Although anesthesia groups have been mining opportunities to broaden their role outside the surgical and obstetrics suites for many years, the need to do so has arguably intensified in the current era of heightened regulation and competitive pressure on hospitals to perform.  As financial and regulatory demands increase, hospitals expect more from their services, and anesthesia departments are no exception.  As a result, according to Ippolito, “Anesthesiology groups must strategically refocus and realign their relationships with partner hospitals.  Anesthesiology groups must go into the hospital board room bringing value and presenting opportunities to assist hospitals.”

The Intensivist

One of these opportunities might be found in the intensive care unit (ICU).  Considering the ongoing shortage of critical care physicians and the rapid aging of the population, serving as an intensivist—a physician with special training and experience in treating critically ill patients who completes a fellowship in critical care medicine after finishing a residency in internal medicine, pulmonary medicine, anesthesia or surgery—could give your group a way to help your institution fill an important unmet need.  Intensivists have been shown to help improve patient outcomes, including survival rates, reduce complications and shorten ICU lengths of stay.
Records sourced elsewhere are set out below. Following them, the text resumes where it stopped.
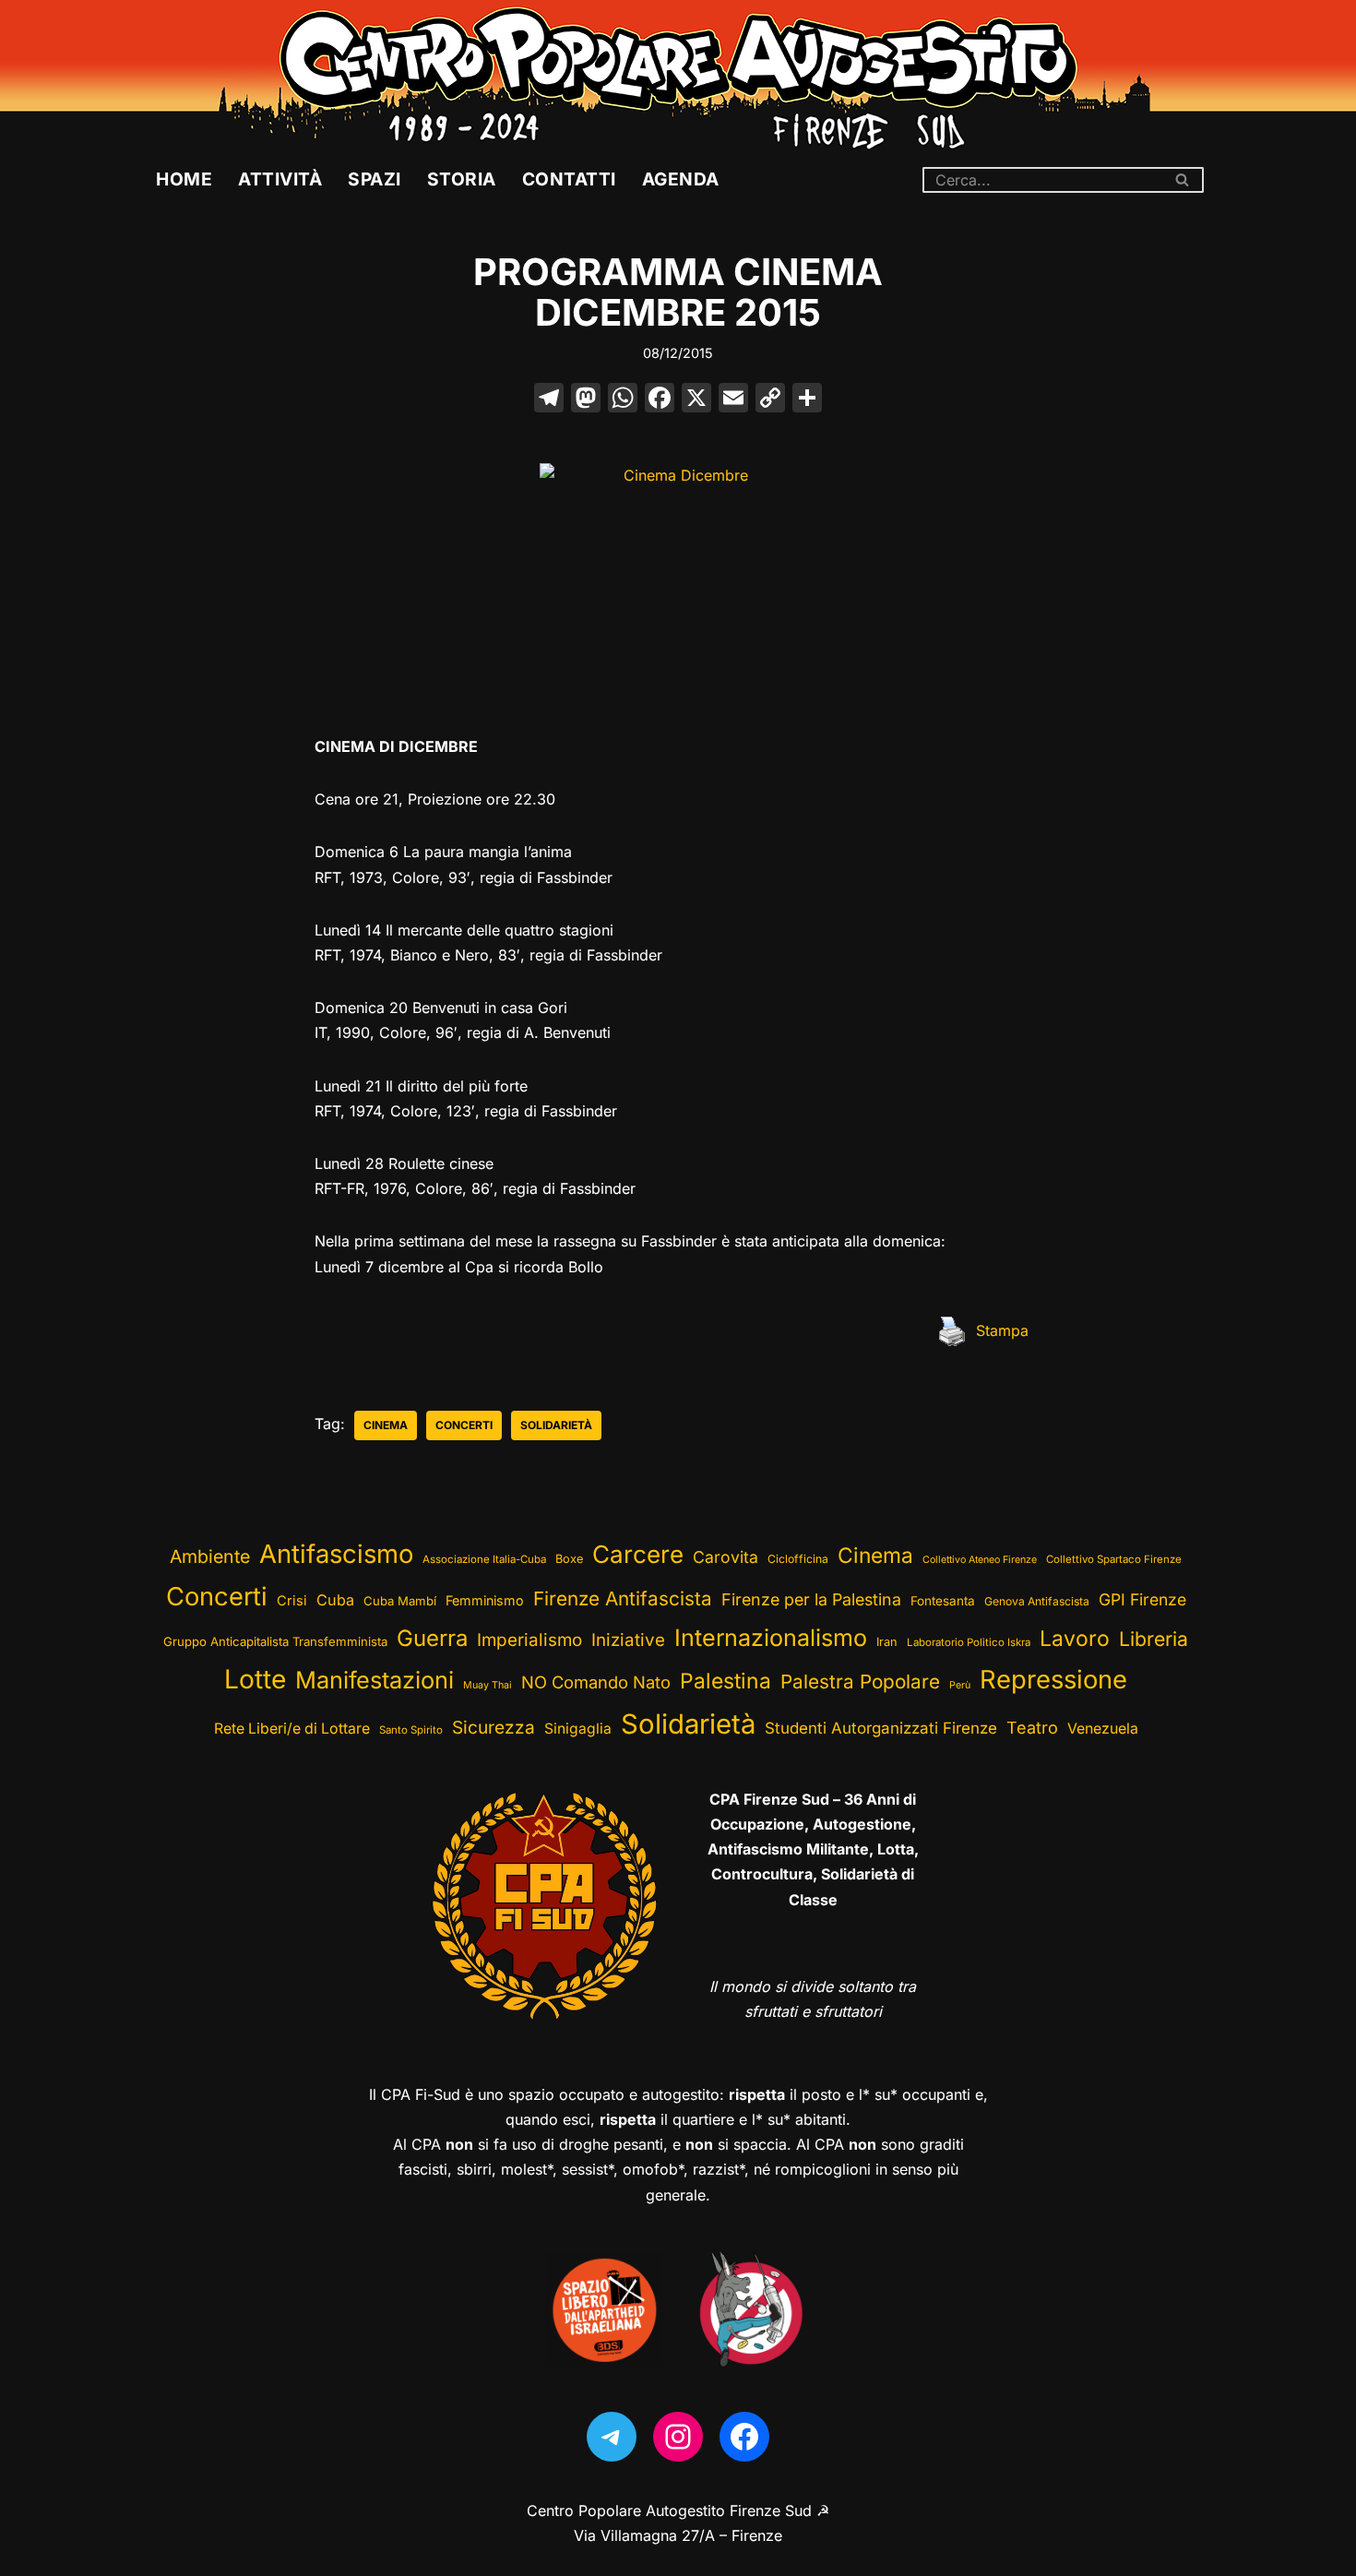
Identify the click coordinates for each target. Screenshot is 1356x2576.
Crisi (292, 1600)
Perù (959, 1685)
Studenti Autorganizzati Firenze (881, 1728)
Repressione (1053, 1679)
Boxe (569, 1559)
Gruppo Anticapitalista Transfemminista (275, 1641)
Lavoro (1075, 1639)
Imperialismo (529, 1640)
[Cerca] (1183, 180)
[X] (696, 400)
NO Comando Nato (596, 1682)
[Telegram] (611, 2437)
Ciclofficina (797, 1559)
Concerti (464, 1425)
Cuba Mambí (399, 1600)
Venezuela (1102, 1728)
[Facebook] (659, 400)
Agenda (681, 179)
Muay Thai (487, 1685)
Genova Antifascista (1036, 1601)
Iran (887, 1642)
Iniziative (628, 1640)
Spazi (374, 179)
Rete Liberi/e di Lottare (292, 1728)
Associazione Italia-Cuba (484, 1559)
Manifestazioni (374, 1679)
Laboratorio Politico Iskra (968, 1642)
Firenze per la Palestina (811, 1599)
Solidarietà (556, 1425)
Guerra (432, 1638)
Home (184, 179)
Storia (461, 179)
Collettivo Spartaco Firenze (1114, 1559)
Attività (280, 179)
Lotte (255, 1679)
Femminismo (485, 1600)
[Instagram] (678, 2437)
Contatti (569, 179)
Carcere (638, 1554)
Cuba (335, 1600)
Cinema (385, 1425)
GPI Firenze (1142, 1599)
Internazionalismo (770, 1638)
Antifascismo (336, 1553)
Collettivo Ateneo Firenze (979, 1560)
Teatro (1032, 1727)
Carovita (725, 1557)
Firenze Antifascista (622, 1598)
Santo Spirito (411, 1729)
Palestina (725, 1681)
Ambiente (210, 1556)
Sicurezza (493, 1727)
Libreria (1153, 1639)
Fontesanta (942, 1600)
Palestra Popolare (860, 1681)
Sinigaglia (578, 1728)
“Administration often looks to the anesthesiologists, since ICU physicians are a rare commodity and administrators know anesthesiologists have the requisite clinical training,” notes Dan Reale, president of Plexus Management Group, which has anesthesia practice clients that have led ICUs.  Citing Leapfrog research, a 2006 article in Managed Care reported that “hospitals in which intensivists manage or co-manage all ICU patients have 40 percent less ICU mortality—and 30 percent less hospital mortality overall—than hospitals in which intensivists manage some or none of the patients.”

One ABC client, the anesthesia group at a large suburban medical center, has four intensive care-trained anesthesiologists who cover the ICU five days a week.  The service originated in the hospital’s desire to provide a continuum of care for patients undergoing major surgery.  The assumption was that anesthesiologists who were familiar with the care provided in the OR would be better qualified to manage and reduce complications in the ICU.  The anesthesia team attributes the hospital’s consistently low complication rates and high levels of patient satisfaction to this continuum.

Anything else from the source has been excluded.